§ **Text**
▽

Judgments in some types of cases are excluded from the Convention, such as family law, insolvency, wills and estates, defamation, intellectual property, some maritime law cases, and the carriage of passengers and goods.  Nor does the Convention apply to judgments in tax or customs matters or law enforcement.  However, the mere fact a government is a party to the proceeding does not by itself exclude the case from the reach of the Convention.    


Overall, the Convention will substantially improve international cooperation in legal matters, and substantially improve the efficacy of court judgments. 

However, the Convention unfortunately will probably not remedy the problems of excessive delays or bureaucratic requirements for enforcement proceedings seen in some countries (e.g. Mexico, India).  Although the Convention says the court in the Requested State “shall act expeditiously”, the Convention does not attempt to streamline procedures. It allows each country to follow its own procedures for enforcement.

△

§ **Material**
▽

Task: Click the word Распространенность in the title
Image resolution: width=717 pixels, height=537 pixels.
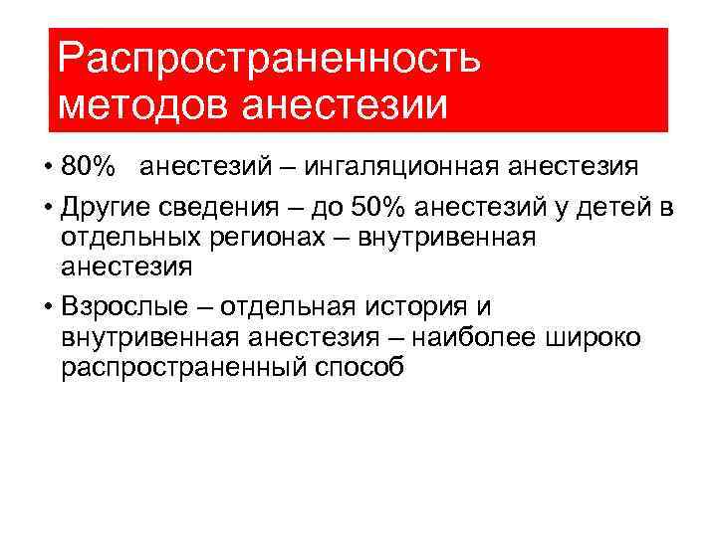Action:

△

§ **Brief**
Extend the passage about the Convention on enforcing foreign court judgments, picking up right after its final sentence.

§ **Written answer**
The Convention provides welcome protection to consumers who are judgment debtors in consumer contract cases and to employees who are judgment debtors in employment contract cases.  Contracts of adhesion often contain forum selection clauses that are unfavourable to the consumer or employee.  See for example the clause for Uber drivers in Heller v Uber 2019 ONCA 1. The court in the State of Origin does not have jurisdiction, for the purpose of enforcement, based on the consumer’s or employee’s consent to the court’s jurisdiction unless that consent was addressed to the court, i.e. not given merely by way of a forum selection clause. 

The Convention does not clearly indicate whether judgments for injunctions or other monetary relief are enforceable.   The Convention’s definition of judgment (Art. 3) does not address the type of remedy, other than to exclude interim measures of protection.   Article 7 sets out six permissible grounds for refusing to enforce a judgment;  the fact  a judgment imposes a non-monetary the remedy is not among them.  Article 10 permits a State to refuse to enforce a judgment if it imposes a certain kind of remedy, namely damages such as punitive damages that do not compensate for actual loss or harm.  That article too is silent about non-monetary remedies.    I would conclude the Convention applies to non-monetary judgments.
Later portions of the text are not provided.